PROVIDED MATERIAL
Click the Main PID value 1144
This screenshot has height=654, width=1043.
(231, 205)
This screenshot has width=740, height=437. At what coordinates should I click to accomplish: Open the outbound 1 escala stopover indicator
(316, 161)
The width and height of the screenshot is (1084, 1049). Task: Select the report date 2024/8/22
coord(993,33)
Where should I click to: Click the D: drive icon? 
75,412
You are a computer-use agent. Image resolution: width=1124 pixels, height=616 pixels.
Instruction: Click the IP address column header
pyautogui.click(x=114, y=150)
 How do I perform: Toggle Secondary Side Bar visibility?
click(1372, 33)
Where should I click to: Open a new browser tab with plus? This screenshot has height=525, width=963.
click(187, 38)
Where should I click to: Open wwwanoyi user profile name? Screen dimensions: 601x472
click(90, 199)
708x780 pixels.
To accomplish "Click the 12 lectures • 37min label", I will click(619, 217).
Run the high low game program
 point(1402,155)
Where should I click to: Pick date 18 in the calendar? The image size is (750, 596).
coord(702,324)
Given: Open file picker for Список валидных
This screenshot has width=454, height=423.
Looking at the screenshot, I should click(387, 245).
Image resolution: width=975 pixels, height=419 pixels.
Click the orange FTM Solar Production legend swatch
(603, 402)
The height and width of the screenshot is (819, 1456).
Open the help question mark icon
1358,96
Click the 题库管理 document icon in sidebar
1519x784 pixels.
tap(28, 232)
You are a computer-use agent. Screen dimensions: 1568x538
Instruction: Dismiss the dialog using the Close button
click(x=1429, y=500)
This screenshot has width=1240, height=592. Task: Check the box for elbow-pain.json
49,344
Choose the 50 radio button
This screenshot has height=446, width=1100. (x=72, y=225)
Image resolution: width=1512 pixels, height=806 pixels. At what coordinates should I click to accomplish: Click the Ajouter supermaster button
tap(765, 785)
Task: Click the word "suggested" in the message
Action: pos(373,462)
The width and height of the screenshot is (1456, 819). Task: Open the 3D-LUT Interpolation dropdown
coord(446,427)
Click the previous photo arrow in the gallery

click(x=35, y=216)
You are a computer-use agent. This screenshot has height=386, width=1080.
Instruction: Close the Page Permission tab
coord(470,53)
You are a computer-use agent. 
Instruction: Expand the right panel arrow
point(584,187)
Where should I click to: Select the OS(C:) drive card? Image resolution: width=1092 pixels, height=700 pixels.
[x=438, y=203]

WHAT YOU NEED TO DO
Find every line in the rows above that contains the word "Close" and copy each one. Case counts.

ANSWER BELOW
Instruction: Dismiss the dialog using the Close button
Instruction: Close the Page Permission tab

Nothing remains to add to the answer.